The Sense of Pleasure
Introduction by Bill Scott
I met Emily Wang in 2010 when she lived in Philadelphia and was studying painting at the Pennsylvania Academy of the Fine Arts. I taught there then and was glad to meet her because I was curious about her paintings. I was surprised when she told me that previously she worked extensively with photography. An expertise in photography would not have been what I expected for someone so entirely devoted to her experiments using oil paints and charcoal. Emily was uninterested in painting like the other students who worked in a less perceptually grounded style than that of the school. Nor did she veer toward the representational imagery I naively might have expected from a student who was so well versed in photography.

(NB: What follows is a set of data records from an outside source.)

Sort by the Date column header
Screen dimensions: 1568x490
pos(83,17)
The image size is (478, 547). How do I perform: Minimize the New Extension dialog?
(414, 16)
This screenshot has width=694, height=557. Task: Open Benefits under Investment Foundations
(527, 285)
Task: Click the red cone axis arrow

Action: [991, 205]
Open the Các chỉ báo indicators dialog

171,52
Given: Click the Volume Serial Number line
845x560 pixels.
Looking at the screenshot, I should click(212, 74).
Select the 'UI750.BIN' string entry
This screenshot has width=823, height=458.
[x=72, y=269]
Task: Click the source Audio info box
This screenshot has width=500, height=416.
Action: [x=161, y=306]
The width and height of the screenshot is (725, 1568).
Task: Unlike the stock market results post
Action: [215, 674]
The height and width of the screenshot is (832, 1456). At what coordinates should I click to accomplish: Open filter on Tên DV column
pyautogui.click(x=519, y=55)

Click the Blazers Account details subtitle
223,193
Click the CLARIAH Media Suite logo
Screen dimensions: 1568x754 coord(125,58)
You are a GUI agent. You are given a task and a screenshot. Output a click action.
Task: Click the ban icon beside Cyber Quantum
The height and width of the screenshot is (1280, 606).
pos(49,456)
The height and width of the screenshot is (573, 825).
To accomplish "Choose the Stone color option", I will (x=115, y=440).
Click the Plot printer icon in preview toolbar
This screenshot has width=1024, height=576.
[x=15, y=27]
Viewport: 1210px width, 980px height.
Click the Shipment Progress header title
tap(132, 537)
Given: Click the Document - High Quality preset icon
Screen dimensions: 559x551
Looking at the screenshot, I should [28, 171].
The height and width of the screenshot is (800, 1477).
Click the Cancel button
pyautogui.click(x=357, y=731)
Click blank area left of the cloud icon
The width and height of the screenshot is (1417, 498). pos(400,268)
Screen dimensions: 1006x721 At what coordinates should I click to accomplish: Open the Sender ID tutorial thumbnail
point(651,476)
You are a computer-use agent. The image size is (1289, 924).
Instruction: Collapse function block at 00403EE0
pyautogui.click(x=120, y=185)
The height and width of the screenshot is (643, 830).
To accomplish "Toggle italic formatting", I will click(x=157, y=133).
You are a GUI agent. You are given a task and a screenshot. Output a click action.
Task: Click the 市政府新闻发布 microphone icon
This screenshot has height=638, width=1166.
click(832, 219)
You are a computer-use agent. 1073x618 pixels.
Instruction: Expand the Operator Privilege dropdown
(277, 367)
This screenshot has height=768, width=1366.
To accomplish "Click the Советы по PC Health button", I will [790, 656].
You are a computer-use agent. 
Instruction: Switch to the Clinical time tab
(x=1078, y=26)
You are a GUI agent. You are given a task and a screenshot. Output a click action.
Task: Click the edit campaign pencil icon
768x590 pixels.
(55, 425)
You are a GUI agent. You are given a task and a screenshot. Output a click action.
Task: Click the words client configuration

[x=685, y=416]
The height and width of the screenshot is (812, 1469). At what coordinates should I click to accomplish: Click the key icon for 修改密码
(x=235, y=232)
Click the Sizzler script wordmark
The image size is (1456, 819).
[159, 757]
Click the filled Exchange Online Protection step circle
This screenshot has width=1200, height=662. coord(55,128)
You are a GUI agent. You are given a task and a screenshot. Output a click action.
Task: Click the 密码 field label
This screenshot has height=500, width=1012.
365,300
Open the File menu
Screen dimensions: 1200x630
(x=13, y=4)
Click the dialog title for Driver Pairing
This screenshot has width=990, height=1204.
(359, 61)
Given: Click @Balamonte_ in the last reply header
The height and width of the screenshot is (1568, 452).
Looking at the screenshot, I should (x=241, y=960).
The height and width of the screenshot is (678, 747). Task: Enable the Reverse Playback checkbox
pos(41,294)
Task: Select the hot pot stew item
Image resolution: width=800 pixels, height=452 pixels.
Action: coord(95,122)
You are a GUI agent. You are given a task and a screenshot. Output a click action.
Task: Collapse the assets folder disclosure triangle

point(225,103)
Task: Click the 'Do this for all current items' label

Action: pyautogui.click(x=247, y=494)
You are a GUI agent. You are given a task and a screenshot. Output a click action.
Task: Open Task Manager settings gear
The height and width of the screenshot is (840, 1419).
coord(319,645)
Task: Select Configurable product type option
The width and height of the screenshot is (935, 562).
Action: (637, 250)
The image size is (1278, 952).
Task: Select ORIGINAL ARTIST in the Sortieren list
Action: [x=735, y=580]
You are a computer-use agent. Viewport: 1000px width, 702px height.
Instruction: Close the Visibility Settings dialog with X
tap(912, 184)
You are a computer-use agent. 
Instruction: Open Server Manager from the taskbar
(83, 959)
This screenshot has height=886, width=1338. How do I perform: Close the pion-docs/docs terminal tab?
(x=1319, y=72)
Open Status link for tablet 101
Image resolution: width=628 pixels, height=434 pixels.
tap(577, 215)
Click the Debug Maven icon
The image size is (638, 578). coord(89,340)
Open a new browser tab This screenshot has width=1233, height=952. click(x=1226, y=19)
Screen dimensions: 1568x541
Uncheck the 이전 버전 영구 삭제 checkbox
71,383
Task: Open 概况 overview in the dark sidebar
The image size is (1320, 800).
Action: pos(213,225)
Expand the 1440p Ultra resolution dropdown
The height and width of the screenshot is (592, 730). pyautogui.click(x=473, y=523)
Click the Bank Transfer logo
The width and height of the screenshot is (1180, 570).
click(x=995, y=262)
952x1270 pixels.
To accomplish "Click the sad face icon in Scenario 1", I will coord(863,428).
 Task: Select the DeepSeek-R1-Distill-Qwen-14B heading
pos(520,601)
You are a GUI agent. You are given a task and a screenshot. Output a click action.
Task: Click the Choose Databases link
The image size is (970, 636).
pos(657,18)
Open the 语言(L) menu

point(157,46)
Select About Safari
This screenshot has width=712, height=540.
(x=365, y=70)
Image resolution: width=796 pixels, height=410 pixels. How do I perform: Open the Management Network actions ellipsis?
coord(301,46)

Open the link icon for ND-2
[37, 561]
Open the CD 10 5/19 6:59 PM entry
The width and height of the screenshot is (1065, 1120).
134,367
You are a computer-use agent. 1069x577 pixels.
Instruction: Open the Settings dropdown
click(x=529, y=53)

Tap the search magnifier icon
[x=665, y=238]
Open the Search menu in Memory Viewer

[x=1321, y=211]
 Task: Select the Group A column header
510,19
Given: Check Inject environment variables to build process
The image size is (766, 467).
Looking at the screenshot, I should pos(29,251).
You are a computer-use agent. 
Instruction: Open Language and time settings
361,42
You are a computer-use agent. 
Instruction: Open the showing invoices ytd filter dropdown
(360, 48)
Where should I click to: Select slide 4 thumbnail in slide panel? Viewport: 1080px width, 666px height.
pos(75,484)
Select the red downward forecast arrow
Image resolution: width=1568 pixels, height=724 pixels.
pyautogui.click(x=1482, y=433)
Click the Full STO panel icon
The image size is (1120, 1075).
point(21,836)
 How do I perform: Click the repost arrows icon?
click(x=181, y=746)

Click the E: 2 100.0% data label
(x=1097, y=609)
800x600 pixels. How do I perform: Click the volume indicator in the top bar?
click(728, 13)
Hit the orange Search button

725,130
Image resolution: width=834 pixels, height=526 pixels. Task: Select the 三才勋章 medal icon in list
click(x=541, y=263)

In her studio, as visual stimulation, she set up, arranging and rearranging, complex still lifes from which she painted. They were grounded with vivid pink, yellow, blue, red, or green fabrics. Sometimes resembling a mountain, the fabrics often hid an underlying armature that felt as it rose to the ceiling. On top of this, almost scattered, were bottles, vase, pieces of fruit like apples or oranges, and flowers – sometimes she creates a visual jolt by juxtaposing opposite colors together and other times a lemon will vanish when placed on a yellow cloth. She does not create the traditional spaces of foreground, middle ground, and background one expects to see in paintings. She speaks of the influence of the compressed spatial relation found in Chinese painting she has known since her youth. Yet, she avoids presenting us with the distant vista one would experience when looking at landscapes.
Her narrative is not based so much on the objects she paints. The narrative with which she engages us is her ability to walk us through her painting process, showing us her decisions and doubts every artist faces when painting. In doing so, she tips her hat to the work of American artists like Mercedes Matter and Jane Piper whose still life paintings structurally combine high-key color with elements of Cubist drawing. Like them, Emily pulls one in to her paintings with a promise of pleasure yet, once there, the paintings do not allow you to perceive them without seeing and feeling the struggle required to achieve such imagery.
The space in Emily’s paintings is created by how she directs one’s eyes to move between objects and defined by the speed at which one’s eyes perceive and travel between these shapes. To achieve this, color and drawing exist simultaneously, sometimes aggressively battling each other as evidence of Emily’s own struggle to discover which will dominate the finished image.